[What is expected] Return exactly the lines that run from the one containing "Click the 옵션 06 badge" to the end of the entries, with both ends included.
═══
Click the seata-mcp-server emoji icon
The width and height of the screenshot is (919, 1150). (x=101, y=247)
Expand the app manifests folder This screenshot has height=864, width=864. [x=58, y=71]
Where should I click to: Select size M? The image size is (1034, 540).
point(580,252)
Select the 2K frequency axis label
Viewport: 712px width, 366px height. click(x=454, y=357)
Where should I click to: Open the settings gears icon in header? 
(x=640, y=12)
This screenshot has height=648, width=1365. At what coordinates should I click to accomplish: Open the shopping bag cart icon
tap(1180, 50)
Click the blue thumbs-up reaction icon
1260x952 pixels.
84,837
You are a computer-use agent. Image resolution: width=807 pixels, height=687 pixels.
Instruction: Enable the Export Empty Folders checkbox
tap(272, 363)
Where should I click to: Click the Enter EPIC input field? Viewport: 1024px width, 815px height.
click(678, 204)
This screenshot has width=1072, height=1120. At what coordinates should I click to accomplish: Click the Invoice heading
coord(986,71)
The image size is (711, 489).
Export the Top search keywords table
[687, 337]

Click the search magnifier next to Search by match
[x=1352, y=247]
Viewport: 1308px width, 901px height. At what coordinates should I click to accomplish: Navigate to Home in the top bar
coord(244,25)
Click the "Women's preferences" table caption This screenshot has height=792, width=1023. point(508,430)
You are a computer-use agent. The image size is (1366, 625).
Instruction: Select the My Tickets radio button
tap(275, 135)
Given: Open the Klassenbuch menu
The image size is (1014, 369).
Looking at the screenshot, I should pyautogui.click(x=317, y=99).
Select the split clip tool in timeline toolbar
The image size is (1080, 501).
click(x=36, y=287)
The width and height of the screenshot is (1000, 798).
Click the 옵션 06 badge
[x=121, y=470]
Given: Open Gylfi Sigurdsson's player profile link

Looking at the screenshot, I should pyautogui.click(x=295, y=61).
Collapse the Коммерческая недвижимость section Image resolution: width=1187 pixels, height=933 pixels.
═══
[Exercise response]
Click the 옵션 06 badge
[x=121, y=470]
Given: Open Gylfi Sigurdsson's player profile link

Looking at the screenshot, I should pyautogui.click(x=295, y=61).
Collapse the Коммерческая недвижимость section Image resolution: width=1187 pixels, height=933 pixels.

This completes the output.